= Exercise =
Your response should contain exactly the lines running from the one with "The width and" to the end of the data below, both included, and no pictures.

Screenshot grounding data

-- Opening Marker --

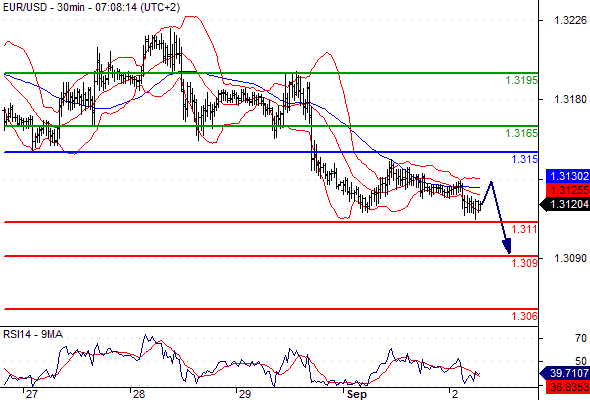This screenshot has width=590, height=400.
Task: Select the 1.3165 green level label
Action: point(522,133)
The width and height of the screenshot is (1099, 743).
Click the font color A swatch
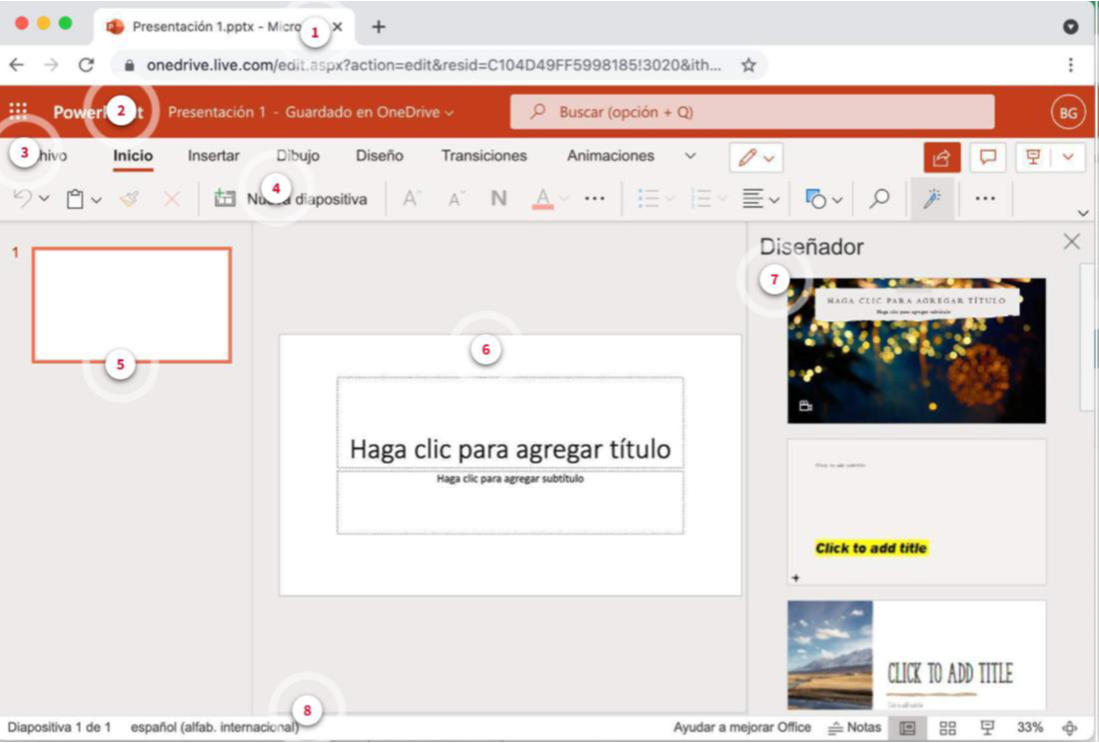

-- Closing Marker --

= Solution =
The width and height of the screenshot is (1099, 743).
Click the font color A swatch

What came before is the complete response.